▼

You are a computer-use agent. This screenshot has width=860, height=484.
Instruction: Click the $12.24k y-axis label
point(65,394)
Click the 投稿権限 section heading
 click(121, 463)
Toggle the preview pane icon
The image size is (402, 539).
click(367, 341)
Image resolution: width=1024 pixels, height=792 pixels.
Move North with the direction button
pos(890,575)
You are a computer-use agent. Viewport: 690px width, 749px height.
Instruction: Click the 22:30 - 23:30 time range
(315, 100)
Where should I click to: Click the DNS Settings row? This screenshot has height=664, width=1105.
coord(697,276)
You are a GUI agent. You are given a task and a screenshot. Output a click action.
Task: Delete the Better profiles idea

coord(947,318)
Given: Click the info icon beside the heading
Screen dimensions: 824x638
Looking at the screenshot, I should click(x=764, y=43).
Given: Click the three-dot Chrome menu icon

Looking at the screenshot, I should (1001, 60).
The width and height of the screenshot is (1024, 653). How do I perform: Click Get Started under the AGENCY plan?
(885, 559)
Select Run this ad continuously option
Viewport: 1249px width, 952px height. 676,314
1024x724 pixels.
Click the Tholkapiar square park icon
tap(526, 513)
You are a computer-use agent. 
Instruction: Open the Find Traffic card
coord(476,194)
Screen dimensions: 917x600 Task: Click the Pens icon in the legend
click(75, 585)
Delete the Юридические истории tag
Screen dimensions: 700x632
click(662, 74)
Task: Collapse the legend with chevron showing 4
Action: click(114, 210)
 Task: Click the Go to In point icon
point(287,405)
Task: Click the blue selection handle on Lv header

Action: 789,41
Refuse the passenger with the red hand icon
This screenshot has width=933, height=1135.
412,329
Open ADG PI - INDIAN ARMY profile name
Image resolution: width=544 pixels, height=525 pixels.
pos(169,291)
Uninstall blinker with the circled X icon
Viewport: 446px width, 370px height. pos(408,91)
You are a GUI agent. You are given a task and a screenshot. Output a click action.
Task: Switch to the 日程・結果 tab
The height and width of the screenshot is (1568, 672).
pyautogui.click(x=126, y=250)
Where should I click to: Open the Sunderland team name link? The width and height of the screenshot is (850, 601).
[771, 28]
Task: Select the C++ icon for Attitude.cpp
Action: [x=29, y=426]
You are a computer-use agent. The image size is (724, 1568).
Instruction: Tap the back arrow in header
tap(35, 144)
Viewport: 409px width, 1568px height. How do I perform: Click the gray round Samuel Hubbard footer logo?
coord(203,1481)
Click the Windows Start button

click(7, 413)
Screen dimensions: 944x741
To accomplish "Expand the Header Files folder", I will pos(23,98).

▲

• What you will do
Set down the line that contains "Open ADG PI - INDIAN ARMY profile name" exactly. Do the same for each later line of the data, through the end, and add nothing.

• The answer
Open ADG PI - INDIAN ARMY profile name
Image resolution: width=544 pixels, height=525 pixels.
pos(169,291)
Uninstall blinker with the circled X icon
Viewport: 446px width, 370px height. pos(408,91)
You are a GUI agent. You are given a task and a screenshot. Output a click action.
Task: Switch to the 日程・結果 tab
The height and width of the screenshot is (1568, 672).
pyautogui.click(x=126, y=250)
Where should I click to: Open the Sunderland team name link? The width and height of the screenshot is (850, 601).
[771, 28]
Task: Select the C++ icon for Attitude.cpp
Action: [x=29, y=426]
You are a computer-use agent. The image size is (724, 1568).
Instruction: Tap the back arrow in header
tap(35, 144)
Viewport: 409px width, 1568px height. How do I perform: Click the gray round Samuel Hubbard footer logo?
coord(203,1481)
Click the Windows Start button

click(7, 413)
Screen dimensions: 944x741
To accomplish "Expand the Header Files folder", I will pos(23,98).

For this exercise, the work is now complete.